A man arrested on suspicion of killing four people last month at the Jewish Museum of Belgium allegedly claimed responsibility for the attack in a video.
News of the arrest came as a relief to European Jews, whose sense of security has been shaken by intermittent anti-Semitic attacks and the growing strength of far-right parties in a number of European countries.
Belgian federal prosecutor Frederic Van Leeuw said Sunday in a news conference in Brussels that a video found after the arrest of Mehdi Nemmouche, 29, at a bus and train station in Marseille on Friday includes his voice claiming responsibility for the May 24 attack and murders. Nemmouche had tried to film the attack, according to Van Leeuw, but the camera failed.
Nemmouche was arrested at Marseille’s main train and bus station, Saint-Charles, on May 29 and is being held on suspicion of terrorist activity. He arrived in Marseille aboard a bus that left from Amsterdam via Brussels.

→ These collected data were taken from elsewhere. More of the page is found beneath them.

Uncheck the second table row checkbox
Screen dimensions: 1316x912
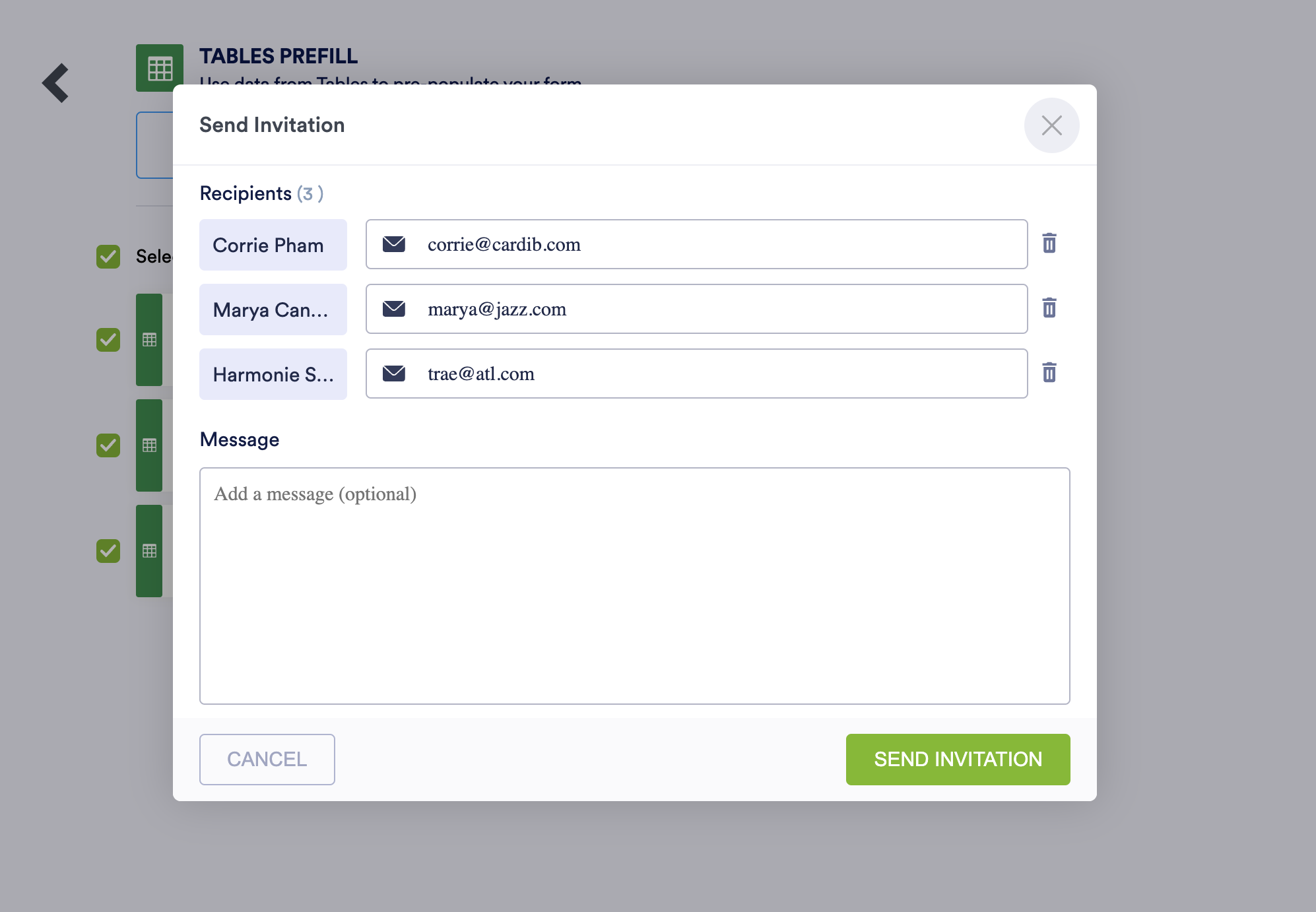click(108, 445)
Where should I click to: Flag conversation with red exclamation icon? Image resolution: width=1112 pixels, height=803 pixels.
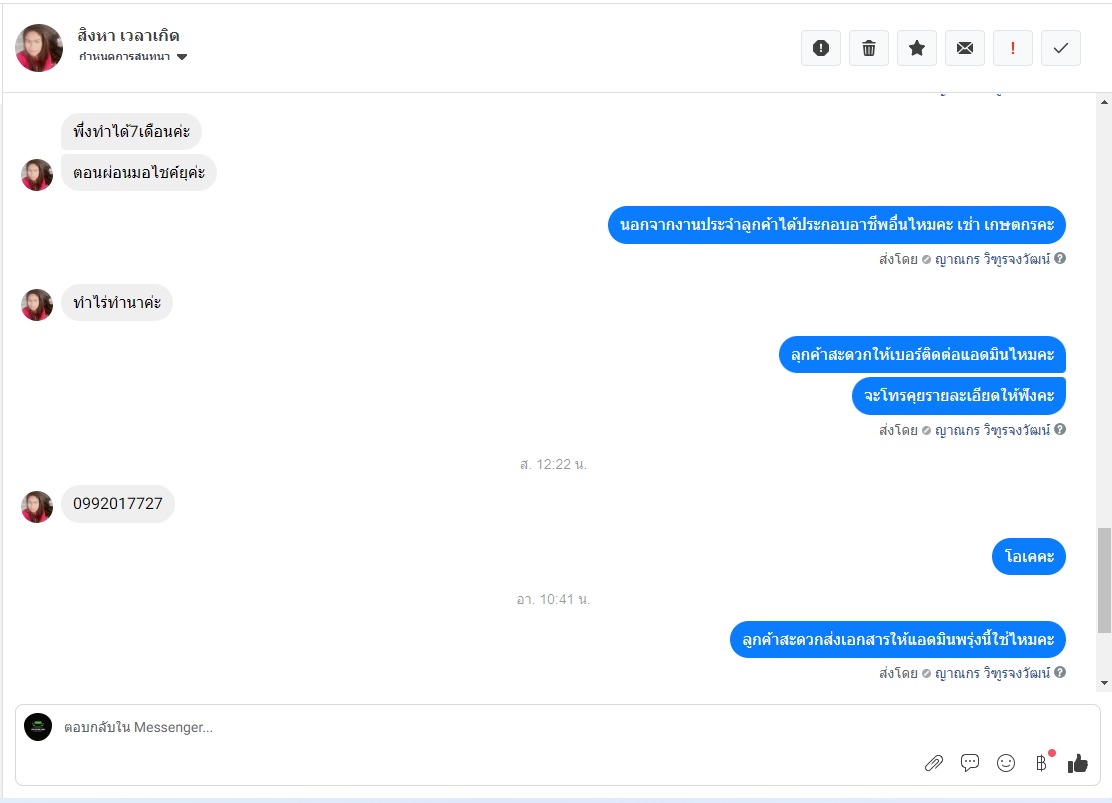(1013, 48)
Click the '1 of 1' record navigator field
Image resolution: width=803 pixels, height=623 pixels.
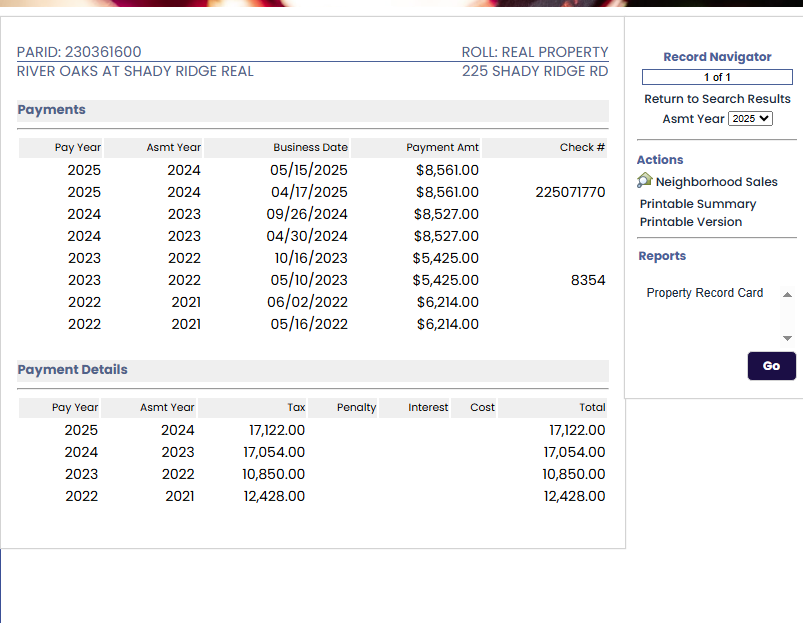click(x=717, y=77)
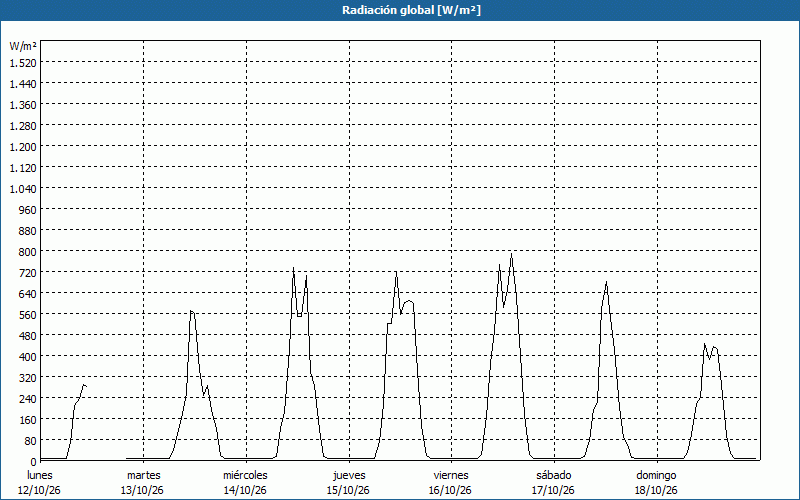
Task: Click the W/m² unit label on axis
Action: pos(23,46)
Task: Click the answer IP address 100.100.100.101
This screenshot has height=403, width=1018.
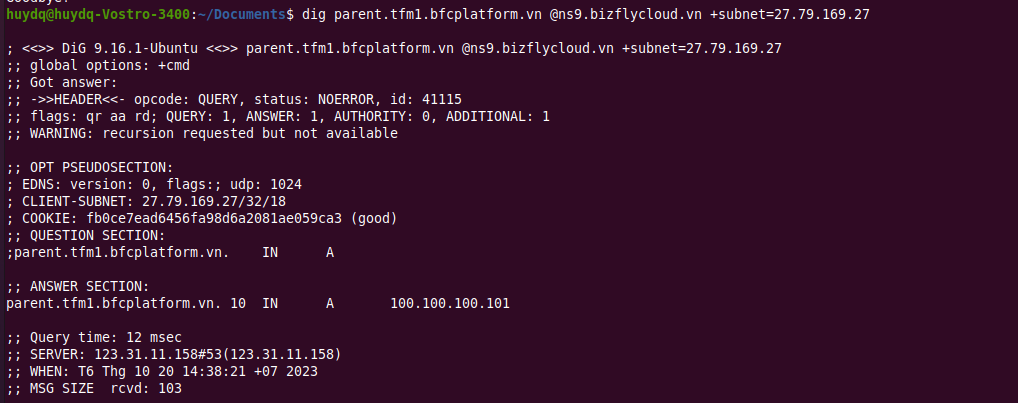Action: click(450, 303)
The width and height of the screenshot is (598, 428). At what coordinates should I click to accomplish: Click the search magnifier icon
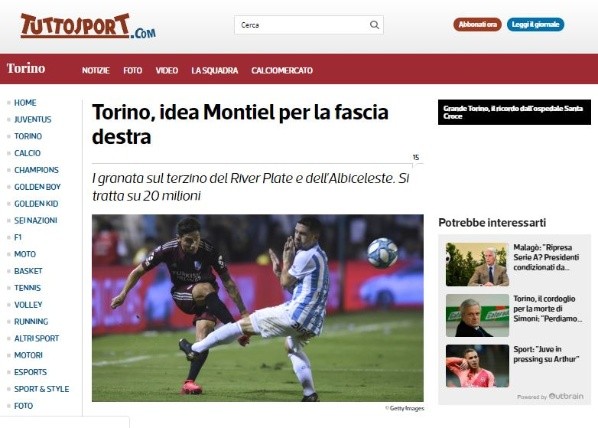click(x=374, y=25)
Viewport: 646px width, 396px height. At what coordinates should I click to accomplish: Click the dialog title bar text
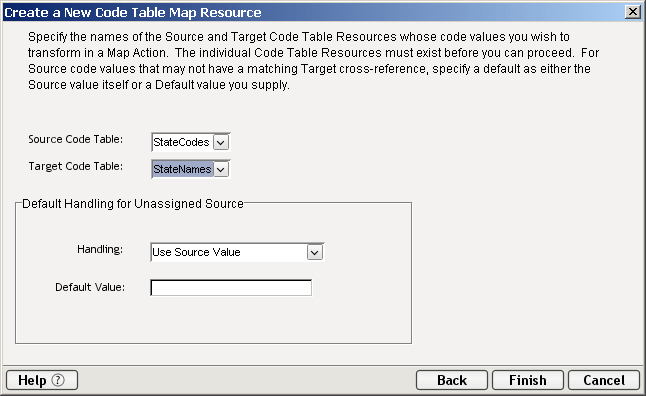(133, 12)
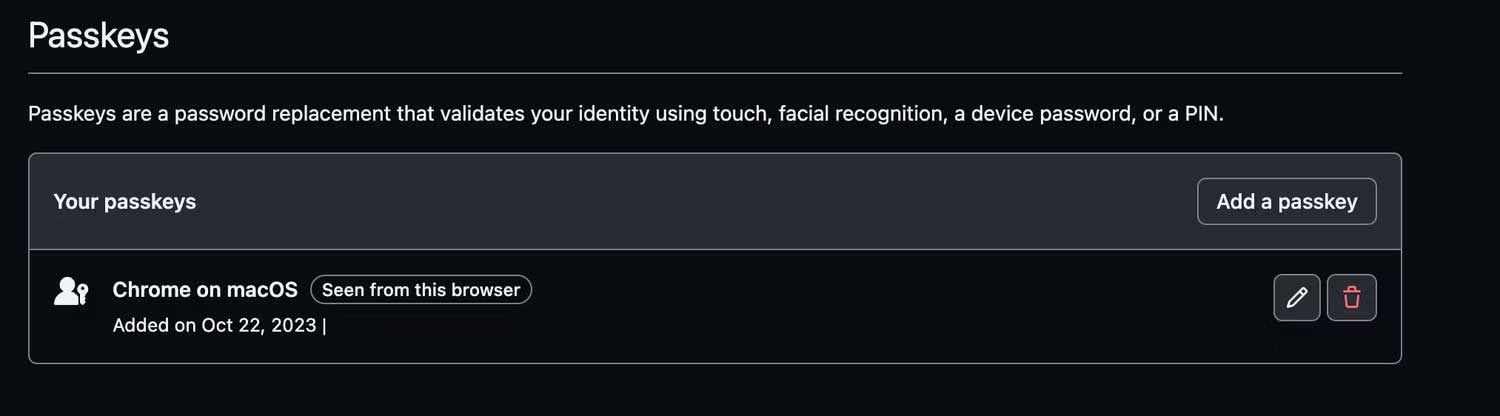1500x416 pixels.
Task: Click the Passkeys section heading
Action: (x=98, y=36)
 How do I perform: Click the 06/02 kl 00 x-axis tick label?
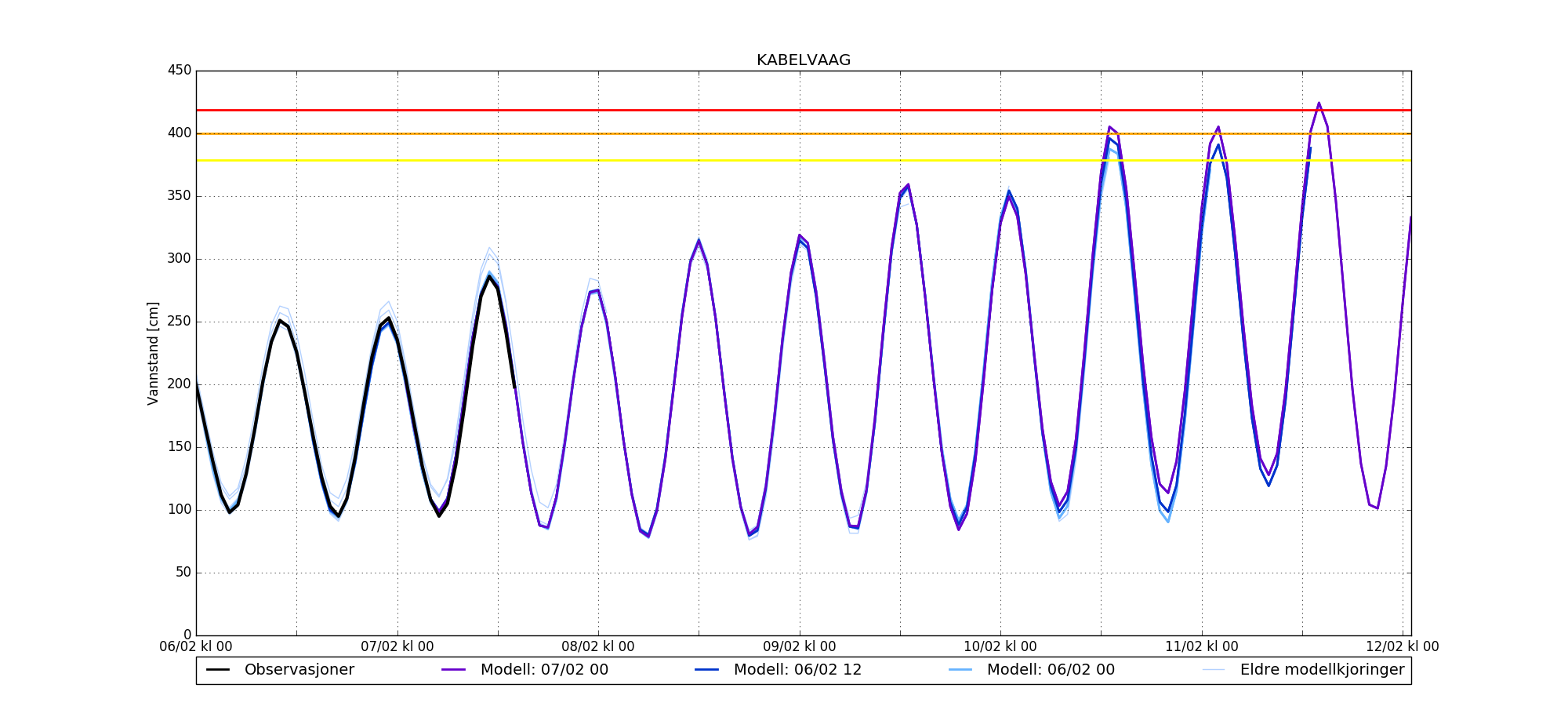click(196, 647)
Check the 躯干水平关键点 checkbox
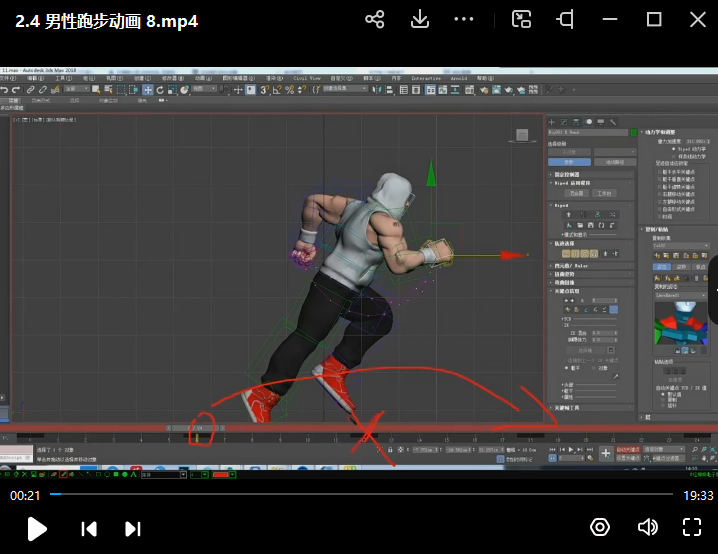The height and width of the screenshot is (554, 718). [661, 170]
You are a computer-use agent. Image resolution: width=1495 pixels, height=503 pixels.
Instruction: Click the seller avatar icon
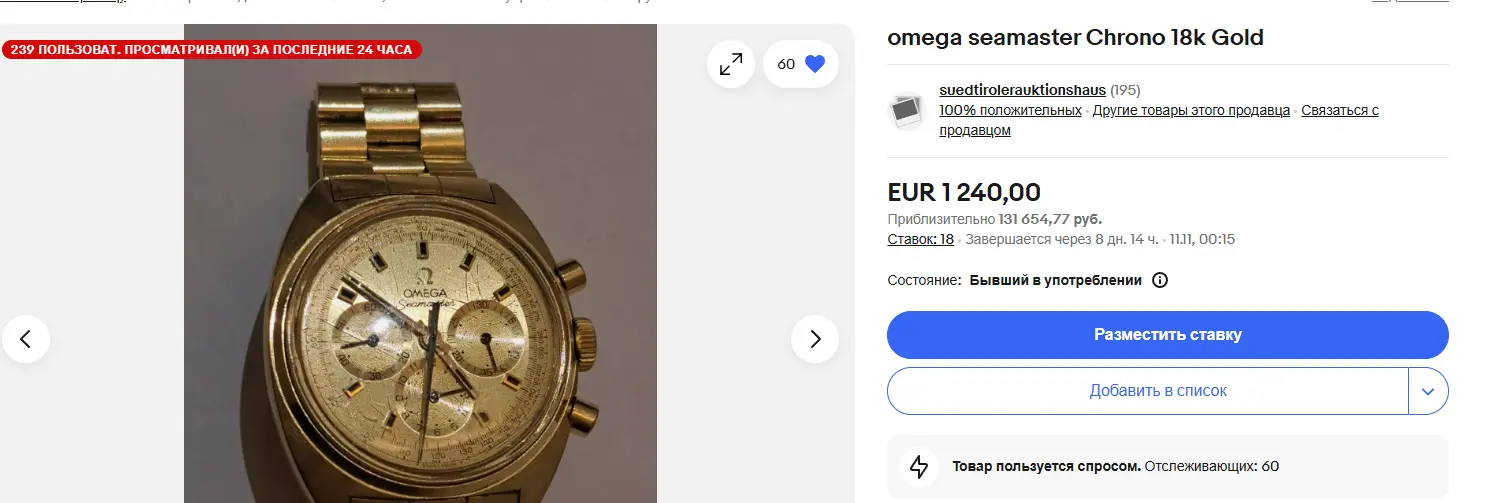click(x=908, y=110)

According to TF1, a French television broadcaster, Nemmouche was stopped by customs officers performing routine checks. He declined to open his bag, leading the customs officers to evacuate the bus and check the contents of every bag aboard. The weapons found in the man’s luggage “were arms of the same type used on May 24 in Brussels,” an unnamed source told AFP.
Nemmouche also carried a small, portable video camera and a baseball cap similar to the one that is believed to have been worn by the perpetrator of the Brussels Jewish museum shooting.
Also Sunday, Belgian police took two people in for questioning in connection with the investigation into Nemmouche, according to AFP.
Nemmouche became a radical jihadist while serving a sentence in France in 2009 for armed robbery, TF1 reported. He left France for Belgium in 2012 and from there traveled to Syria.
Nemmouche had spent a total of five years in prison from late 2007 to December of 2012, and had visited the United Kingdom, Lebanon, Turkey and Syria after his release. He returned to Europe in March 2014, BFMTV reported Sunday.
Roger Cukierman, president of French Jewry’s umbrella organization CRIF, told the British Independent newspaper that it would be a “huge relief” if Nemmouche is found to be the Brussels killer.
“While he was free, another attack was likely,” Cukierman said. “It seems that the worst fears of Western governments are being realized. The European jihadists in Syria are a time bomb waiting to go off.”
The museum shootings and the results of the recent continent-wide parliamentary elections that strengthened far-right parties have put the spotlight on multidirectional threats faced by Europe’s Jews.
These threats are coming together from the “right-wing, certain elements of the Muslim community, and at the same time also from the radical left, which is viciously anti-Israel,” Daniel Schwammenthal, director of American Jewish Committee (AJC) Transatlantic Institute in Brussels, told JNS.
In France, the right-wing National Front party won 25 percent of the vote for that country’s parliament seats, and in the United Kingdom the Eurosceptic UK Independence Party (UKIP) won 27 percent of the vote. Additionally, the son of a Nazi SA assault division member was the first candidate from the extreme-right National Democratic Party (NDP) of Germany to be elected to the European Parliament.
Jewish groups and leaders have expressed concern about the election results. But Konstanty Gebert, a prominent Polish-Jewish activist, journalist, and expert from the European Council on Foreign Relations, noted that many right-wing parties throughout Europe are actually reaching out to the local Jewish community for the purpose of the struggle against Muslim immigration.
There is “violence that is disproportionately targeting Jews, and in most cases the perpetrators are Muslim immigrants or descendants of Muslim immigrants,” said Gebert.